# Black Hammer of God Mech



## QKNatasha (24/1/18)

Hi guys 


Anyone know of someone that has stock of the ORIGINAL.... Preferably not clone. 

Or alternatively someone who could import one? 

Oh and it needs to be black.


----------



## Stosta (25/1/18)

I don't think you're going to have any luck on this on @QKNatasha .

I only know of the silver clone at The Vape Guy, I don't ever recall seeing on OG being sold in South Africa.


----------



## QKNatasha (25/1/18)

Stosta said:


> I don't think you're going to have any luck on this on @QKNatasha .
> 
> I only know of the silver clone at The Vape Guy, I don't ever recall seeing on OG being sold in South Africa.


A girl can dream can't she

Reactions: Like 1 | Agree 1


----------



## Stosta (25/1/18)

QKNatasha said:


> A girl can dream can't she


Hahaha!

No! No dreaming allowed, only cold, hard reality!

Reactions: Like 1


----------



## QKNatasha (25/1/18)

Stosta said:


> Hahaha!
> 
> No! No dreaming allowed, only cold, hard reality!


Come on Mr.

You're hooked up and know people that know people that know people.

Help a girl out please

Reactions: Like 1 | Funny 1


----------



## Stosta (25/1/18)

QKNatasha said:


> Come on Mr.
> 
> You're hooked up and know people that know people that know people.
> 
> Help a girl out please


This is news to me! 

I've done a lot of looking and can't find anyone with stock, even overseas. I think the only way to find a black OG will be a second hand deal with someone from overseas, and the risks involved in that give me a headache to just think about!

Reactions: Like 1


----------



## QKNatasha (25/1/18)

Stosta said:


> This is news to me!
> 
> I've done a lot of looking and can't find anyone with stock, even overseas. I think the only way to find a black OG will be a second hand deal with someone from overseas, and the risks involved in that give me a headache to just think about!


Thanks skattie. 


Even though you wrecked my dream

Reactions: Funny 2


----------



## Stosta (25/1/18)

QKNatasha said:


> Thanks skattie.
> 
> 
> Even though you wrecked my dream


In an attempt to keep your dream going a bit longer, I've moved it into "Who has Stock?" so the vendors can reply too!


----------



## daniel craig (25/1/18)

http://www.generationv.com/hammer-of-god-v3-1-hog-by-vaperz-cloud/#

Reactions: Like 1


----------



## Stosta (25/1/18)

daniel craig said:


> http://www.generationv.com/hammer-of-god-v3-1-hog-by-vaperz-cloud/#


It looks like all colour options are unavailable though?


----------



## daniel craig (25/1/18)

Stosta said:


> It looks like all colour options are unavailable though?


I didn't select any  This mod is quite old so I highly doubt you'll find one brand new.
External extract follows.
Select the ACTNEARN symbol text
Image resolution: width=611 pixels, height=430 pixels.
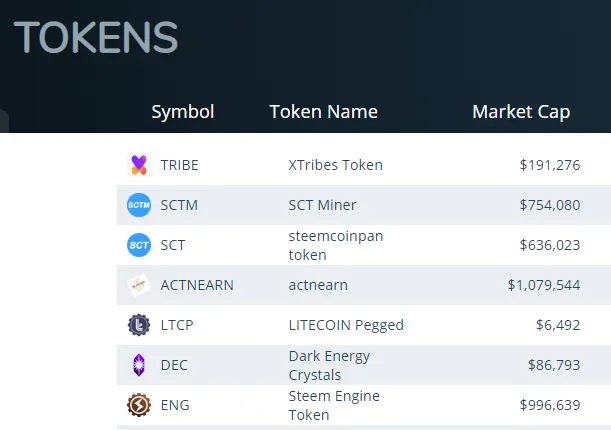pos(197,285)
Not even Vaperz Cloud (The makers) have the full black.

The only ones available are:
https://vaperzcloud.com/collections/box-mods-1/products/anodized-black-and-blue-vcp

Its available in a black and red as well.

Reactions: Like 1


----------



## Stosta (30/1/18)

@QKNatasha I found this in a closed FB group. Buyer not too keen on splitting but it has been up for a while. Let me know if you want more info.


----------